How that event gradually changed this community those know best who have known the village both before and since the invasion. Before it occurred, growth and character proceeded almost wholly from local forces, which were mainly strong and otherwise beneficent. Whatever was good and productive, proceeded out of the place itself—out of the virtues that lay in its own people, who were very largely of New England stock.

Here in many families dwelt a quality in refinement, the things which, in these matters, mean culture—fineness of feeling, elevation of sentiment, a sense of the obligations which worldly independence confers and a good breeding—which isolation could not deny to the place, and which isolation probably did much to bestow upon it.

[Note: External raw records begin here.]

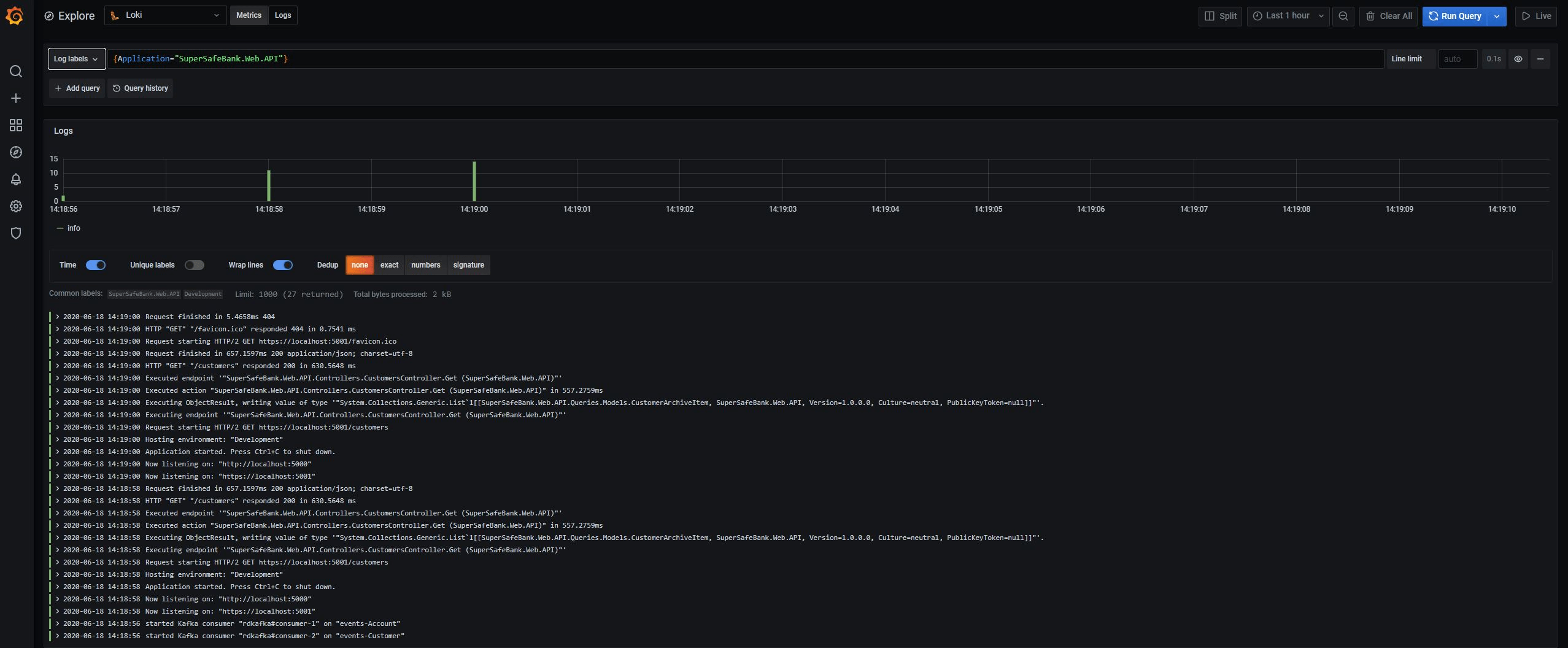
Task: Turn off the Wrap lines toggle
Action: 282,265
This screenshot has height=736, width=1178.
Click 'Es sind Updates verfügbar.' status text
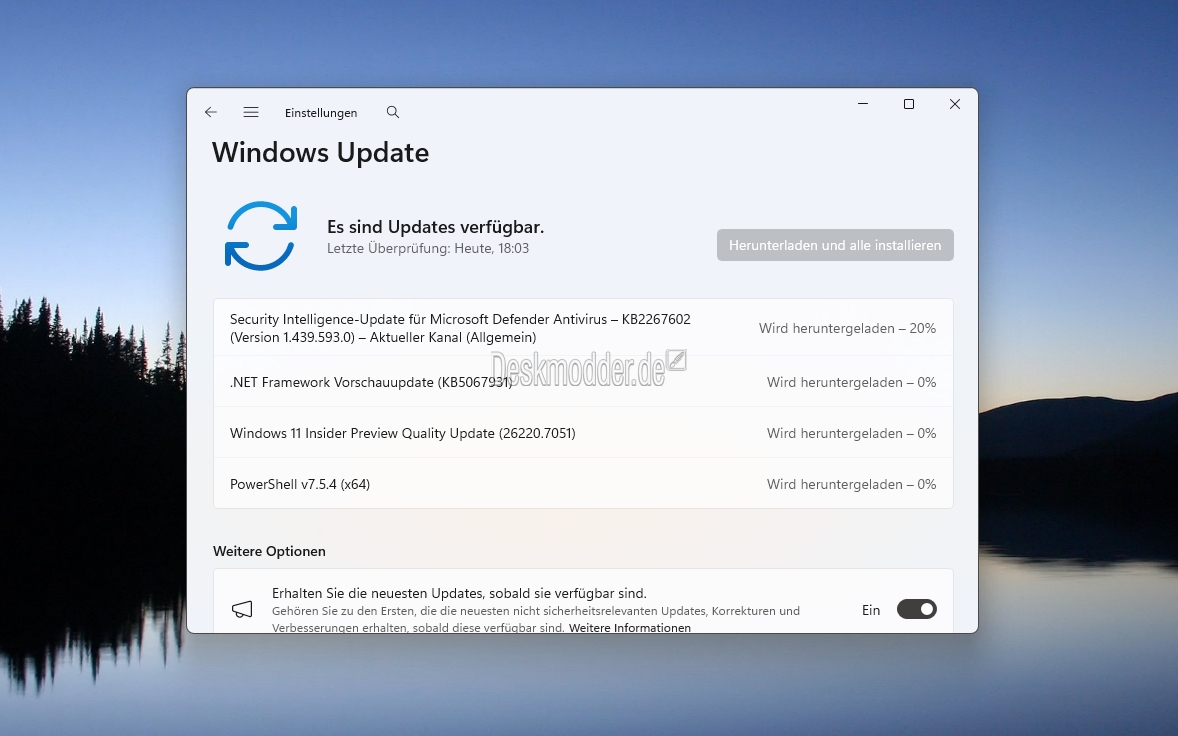tap(435, 227)
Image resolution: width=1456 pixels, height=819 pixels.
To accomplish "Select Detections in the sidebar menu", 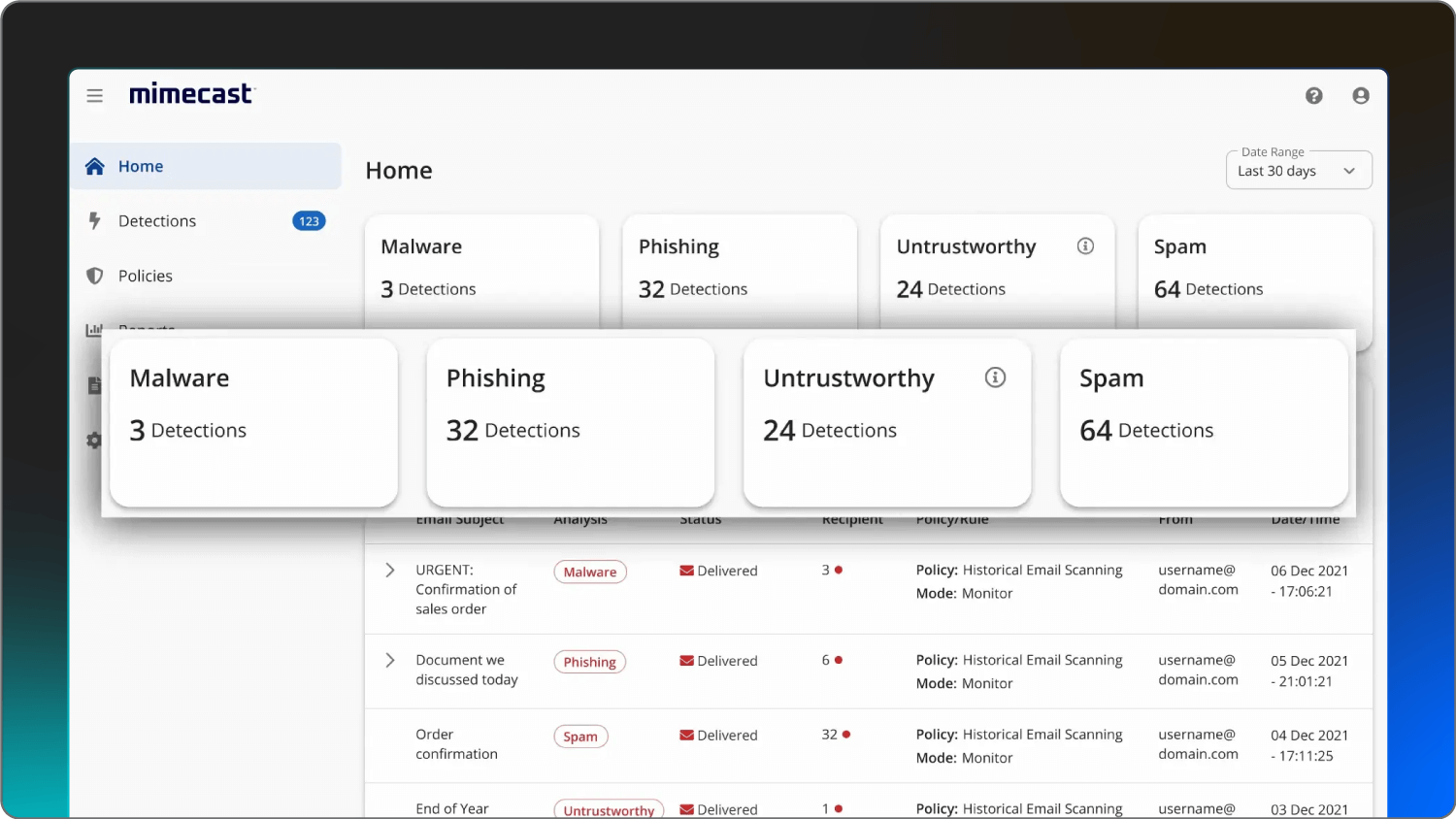I will [x=156, y=220].
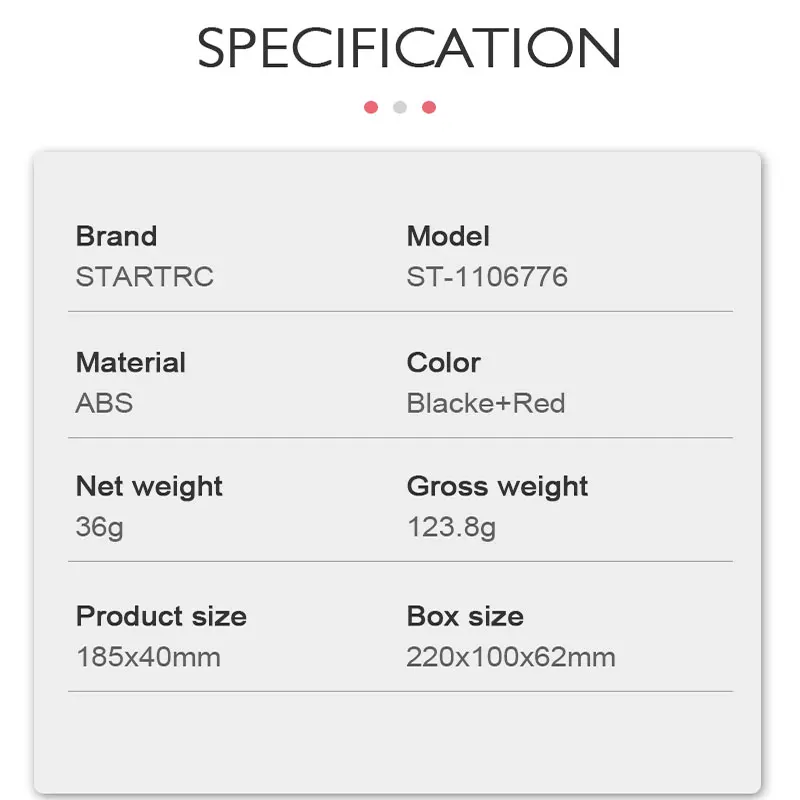The image size is (800, 800).
Task: Select the middle gray dot indicator
Action: coord(400,107)

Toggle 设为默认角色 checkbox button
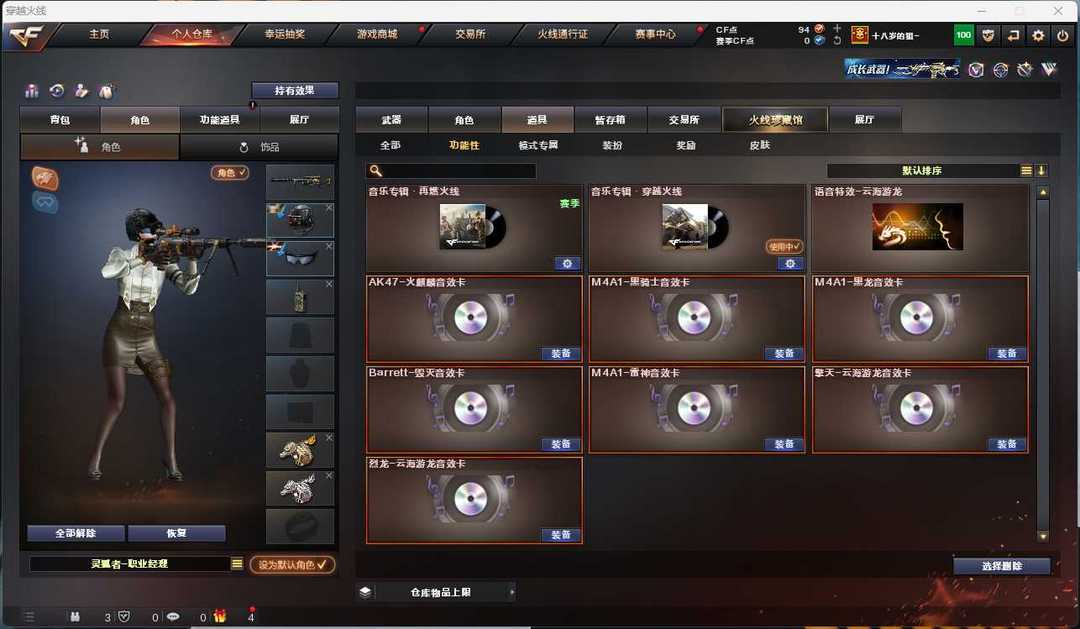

Boys who knew that culture and were blessed by its influence, boys who are now men and have travelled far, may well reflect, as more than one of them has done, that in vain have they sought to find that culture developed in finer or sweeter state elsewhere.

To New England the obligation for that is unquestionably large; but this cannot explain all things. When we say that in this inland New York village thrived for almost four score years a bit of New England transplanted in the west, we must add to the statement that it thrived in an isolation so complete that, what was best in New England culture, here came to florescence in full degree.

It is a common enough experience to find men and women showing a partial fondness for their early homes. Out of this isolation of Unadilla has sprung, I think, a very partial fondness for the place among those who knew it in the early forties, fifties and sixties. What Webster, on a famous occasion said of Dartmouth college, they might say of this village: it is a small place, but there are those who love it.

The men who led in this work of village foundation are little known to the present generation. Many of them lie buried in St. Matthew’s churchyard, and headstones mark their graves, familiar places to all who frequent that enclosure. But few are the visitors who know anything of the story of those strong and valiant souls.